Directions: Reproduce the data below word for word, from the line that contains "Open the First Aid Beauty eye cream image" through the end of the data, both ends included. Leave out the pictures.

Page and screen pointing data

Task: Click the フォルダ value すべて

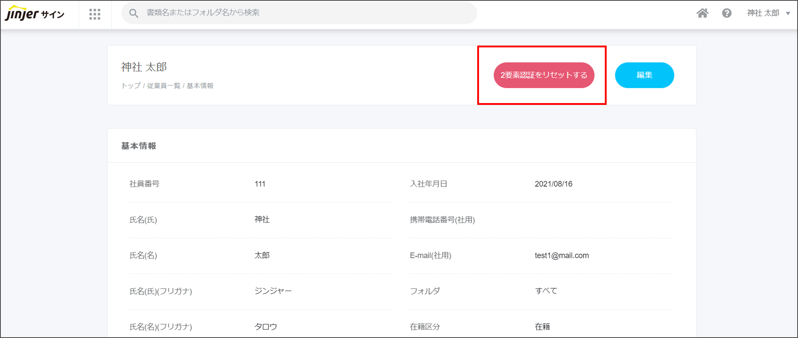Action: click(546, 291)
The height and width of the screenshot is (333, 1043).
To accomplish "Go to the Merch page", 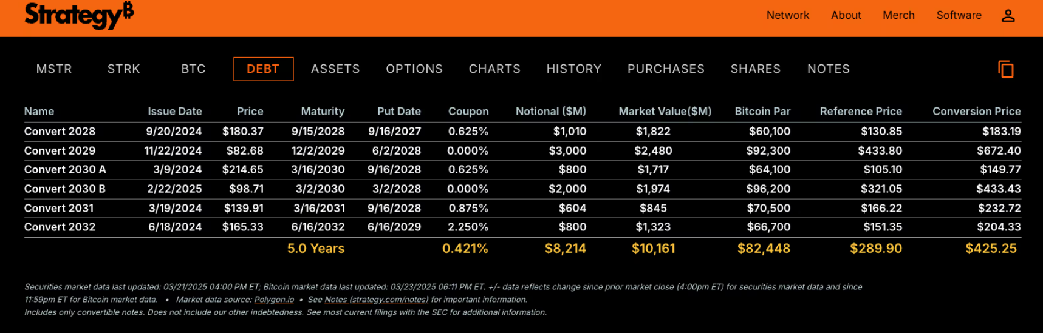I will pos(898,15).
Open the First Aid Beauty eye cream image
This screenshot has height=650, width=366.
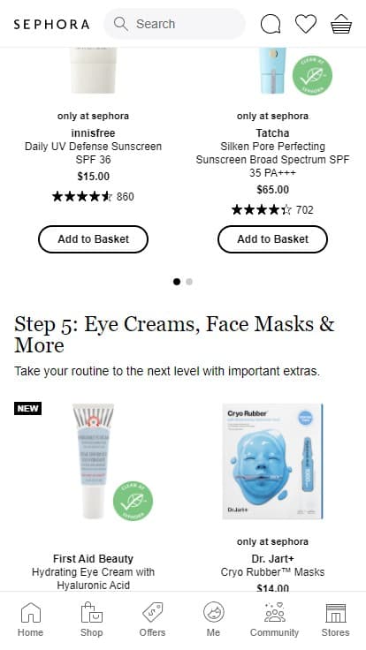93,461
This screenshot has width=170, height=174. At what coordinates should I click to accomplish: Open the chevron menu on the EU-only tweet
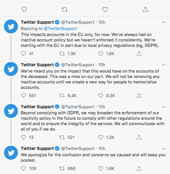pos(163,22)
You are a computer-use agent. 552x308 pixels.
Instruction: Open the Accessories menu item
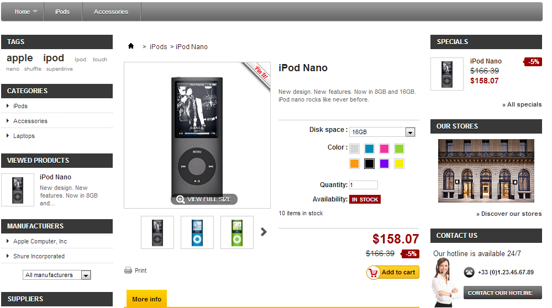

Correct response:
Open the First Aid Beauty eye cream image
This screenshot has height=650, width=366.
93,461
This screenshot has width=170, height=174. At what coordinates should I click to accomplish: Open the chevron menu on the EU-only tweet
pos(163,22)
You are a computer-use agent. 552x308 pixels.
Instruction: Open the Accessories menu item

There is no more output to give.